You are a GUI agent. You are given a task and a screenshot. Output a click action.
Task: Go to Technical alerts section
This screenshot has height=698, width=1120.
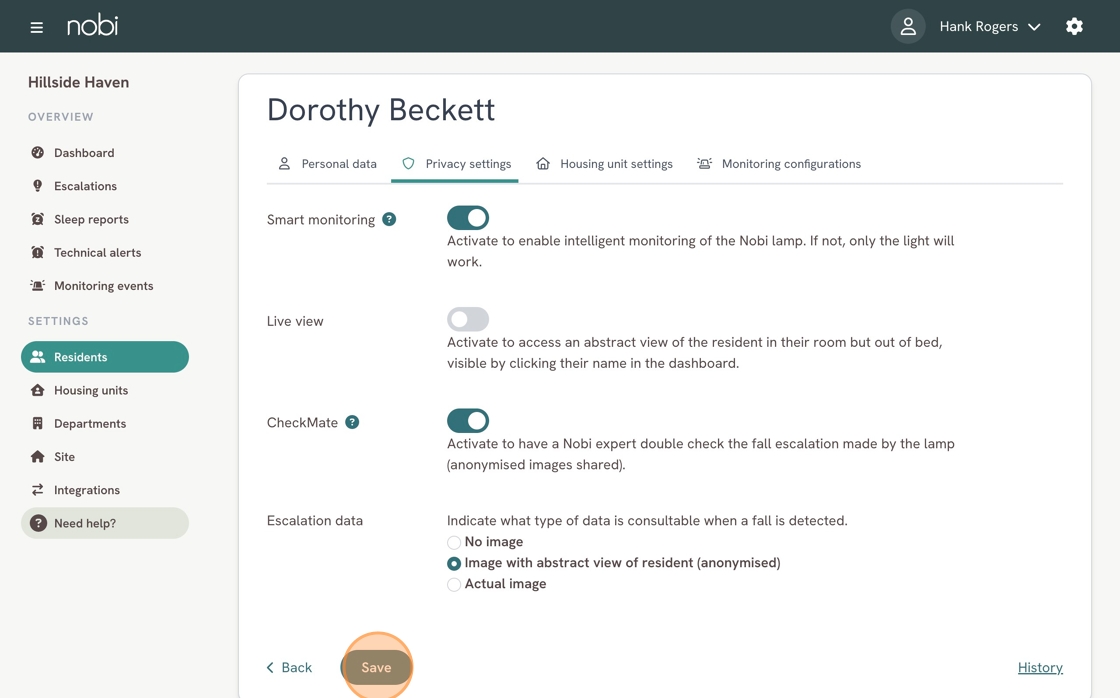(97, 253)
--
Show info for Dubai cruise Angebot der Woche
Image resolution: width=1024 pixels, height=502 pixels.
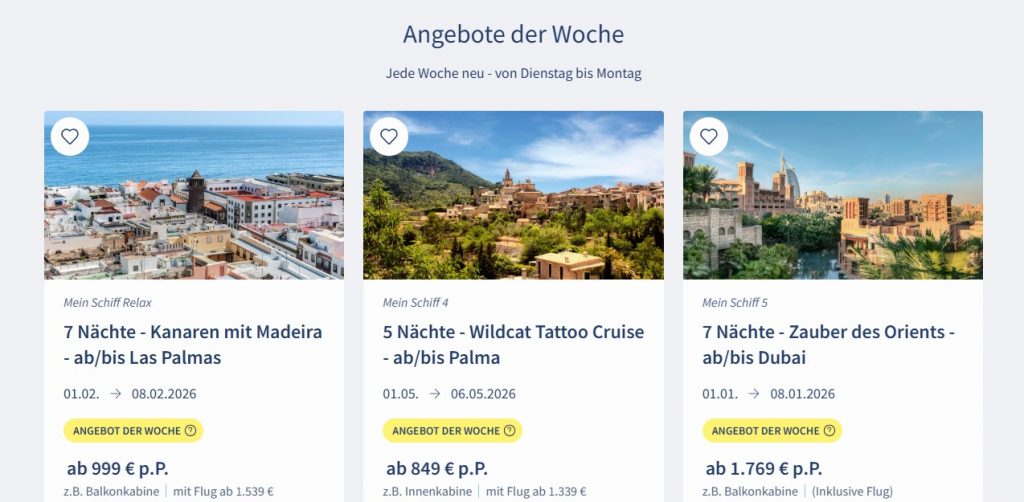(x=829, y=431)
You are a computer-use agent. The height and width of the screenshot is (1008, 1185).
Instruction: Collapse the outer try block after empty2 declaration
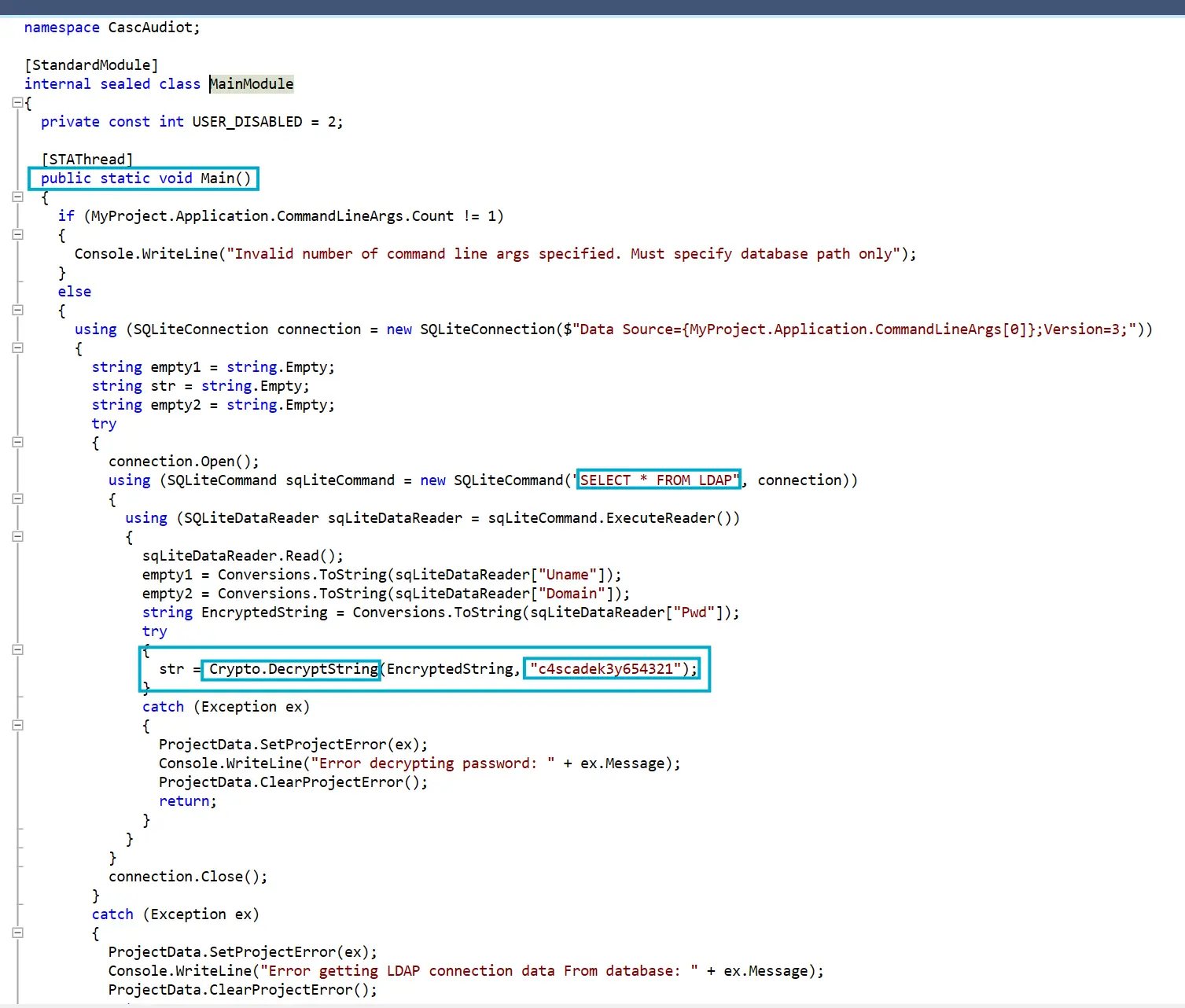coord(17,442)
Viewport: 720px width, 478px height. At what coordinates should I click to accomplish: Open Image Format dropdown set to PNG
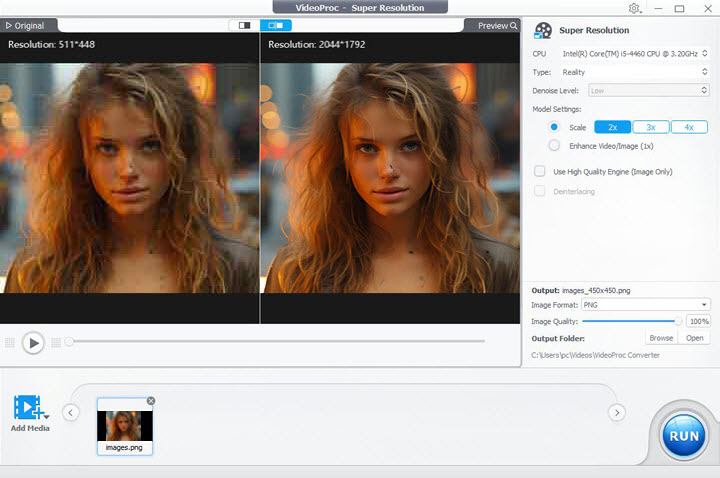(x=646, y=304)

What the task asks: Please copy out each line of the material that contains the string "agent".

Reply:
You are a GUI agent. You are given a task and a screenshot. Output a click action.
You are a computer-use agent. The height and width of the screenshot is (1008, 1185).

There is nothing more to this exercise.